- TASK INSTRUCTIONS
Pull out every line from the line containing "Task: Expand the three-dots under Работа" through the end of the material, both ends included, and reproduce it exactly. Keep pictures out.

- ENTRIES SUPPLIED
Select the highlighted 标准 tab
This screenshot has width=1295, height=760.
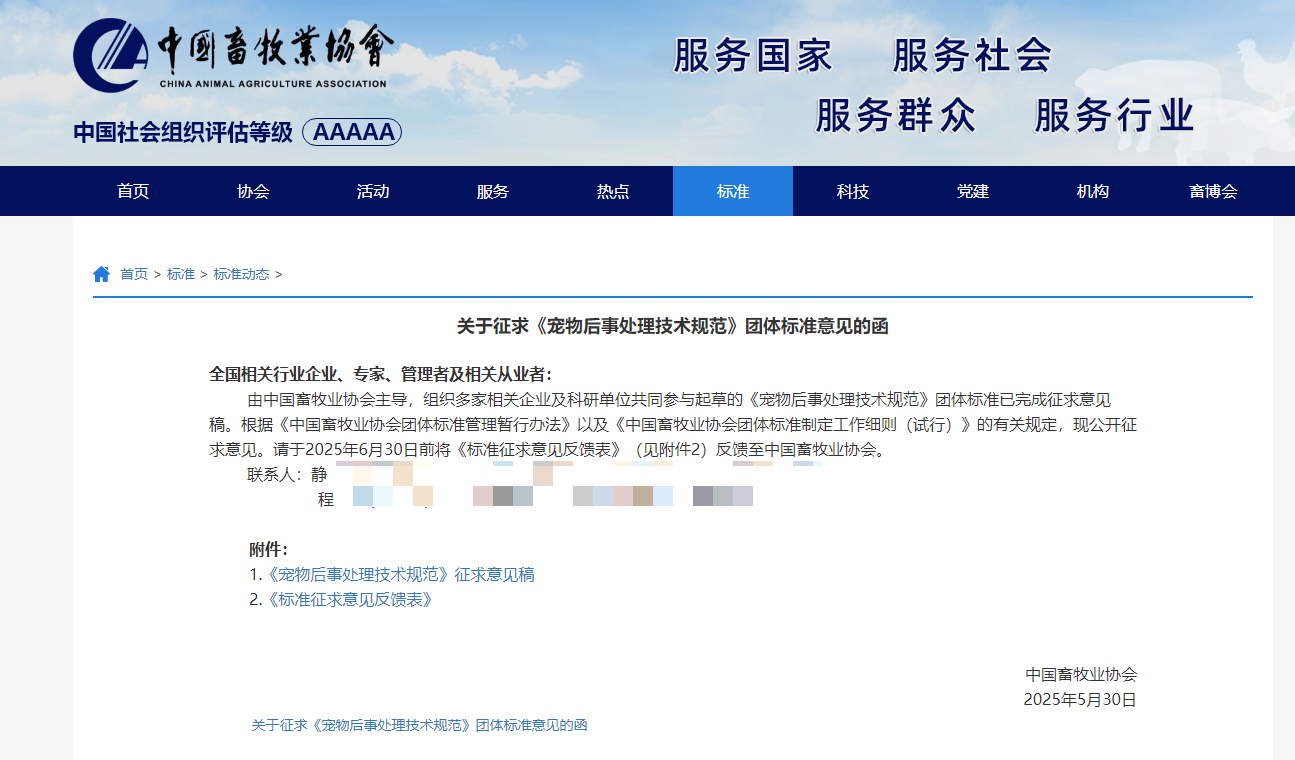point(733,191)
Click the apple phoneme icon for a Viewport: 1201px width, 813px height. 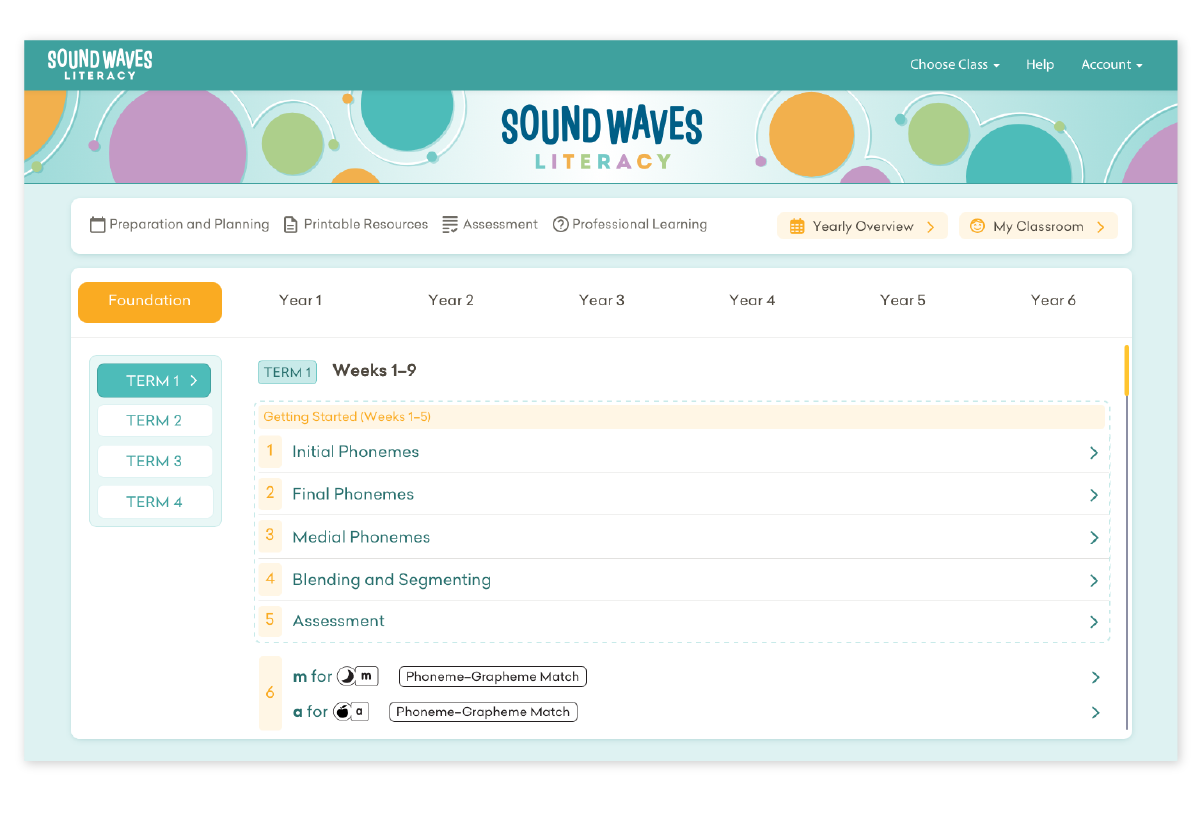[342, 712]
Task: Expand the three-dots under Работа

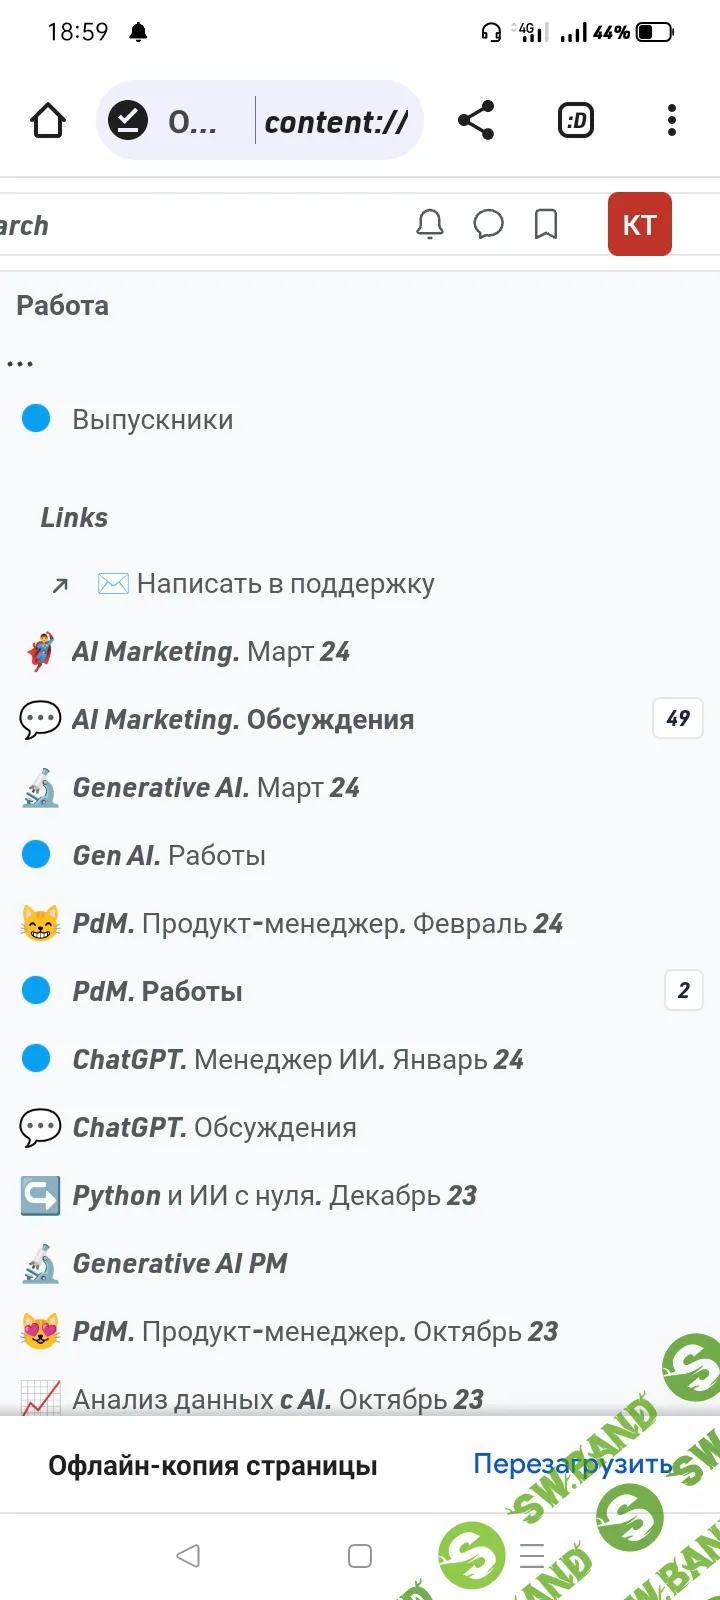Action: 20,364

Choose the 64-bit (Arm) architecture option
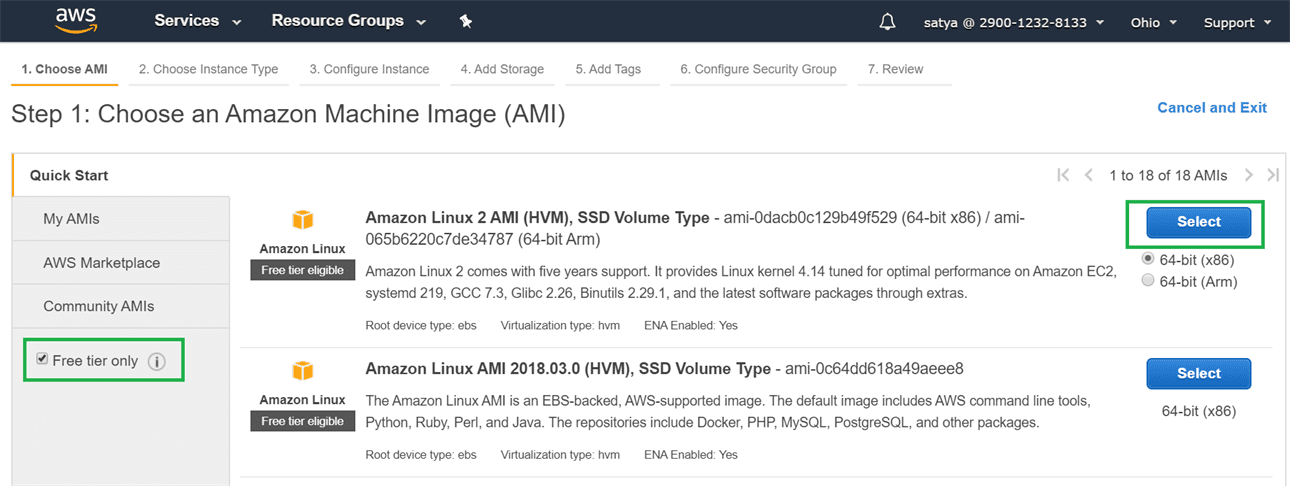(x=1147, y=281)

- ANSWER SPACE
Task: Expand the three-dots under Работа

Action: 20,364

Choose the 64-bit (Arm) architecture option
(x=1147, y=281)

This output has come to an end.